Your answer should consist only of the lines below from the one with "You are a GUI" through the one with "Task: Click the", copied exactly.

▶ **Given records**:
----

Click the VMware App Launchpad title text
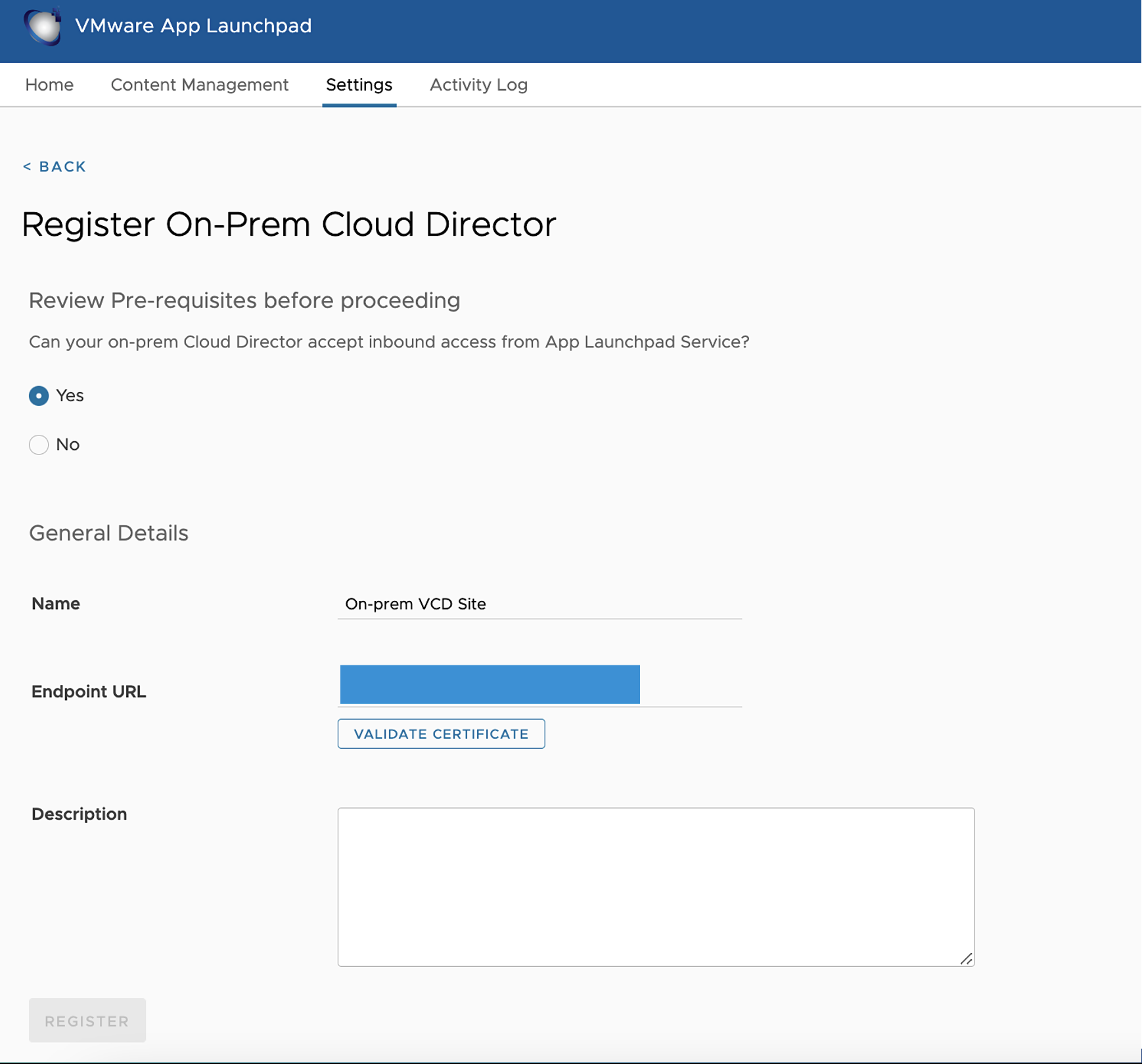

----

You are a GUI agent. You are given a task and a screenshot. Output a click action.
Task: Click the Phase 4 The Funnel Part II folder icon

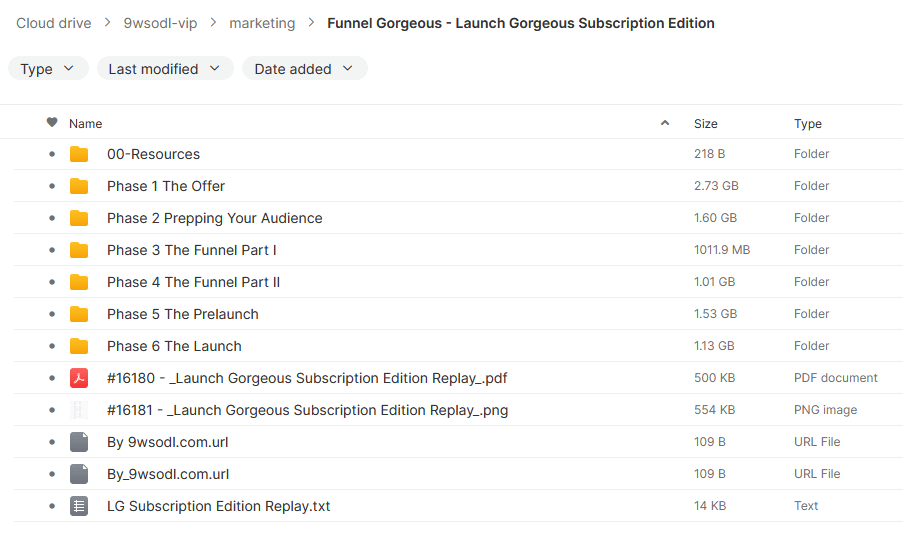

----

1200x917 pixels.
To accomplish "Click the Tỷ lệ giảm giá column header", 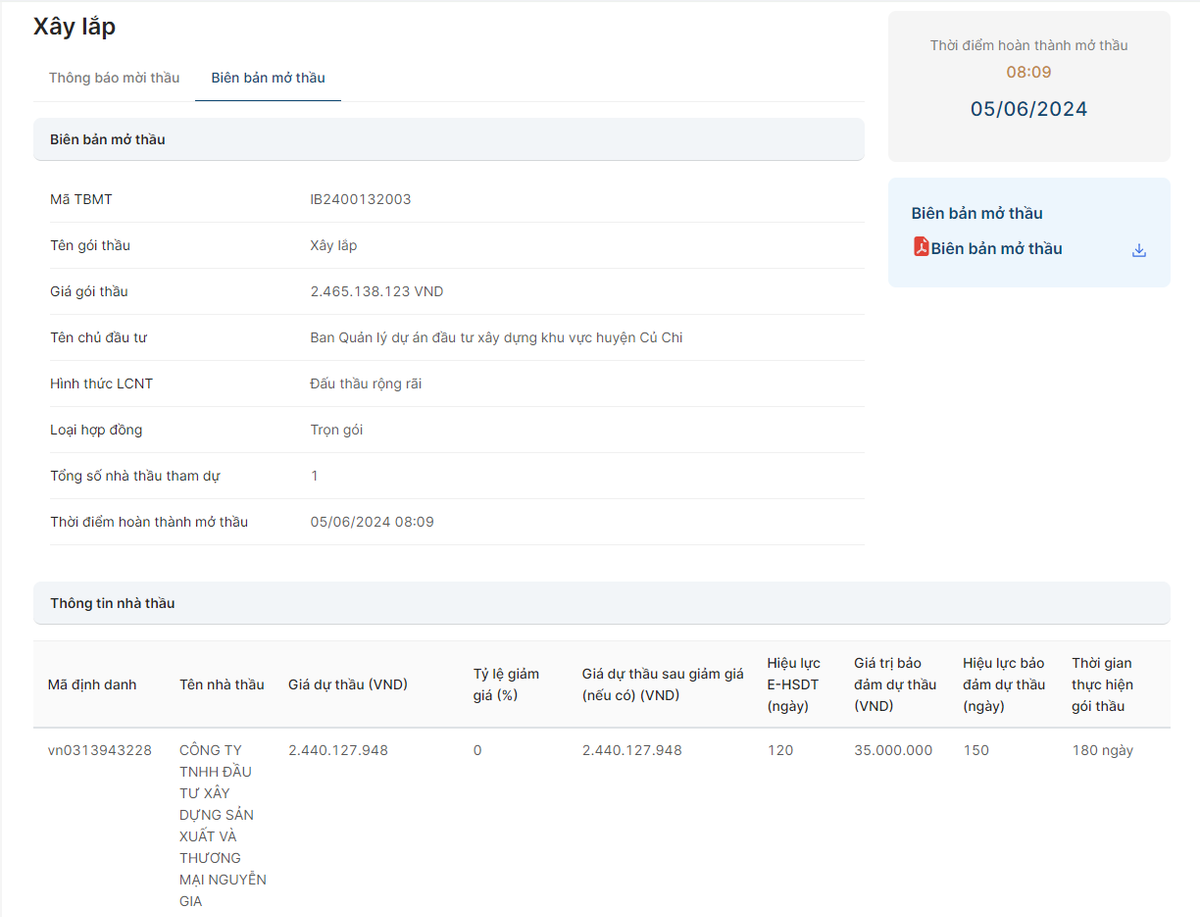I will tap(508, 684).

----

▶ **Answer space**:
You are a GUI agent. You are given a task and a screenshot. Output a click action.
Task: Click the Phase 4 The Funnel Part II folder icon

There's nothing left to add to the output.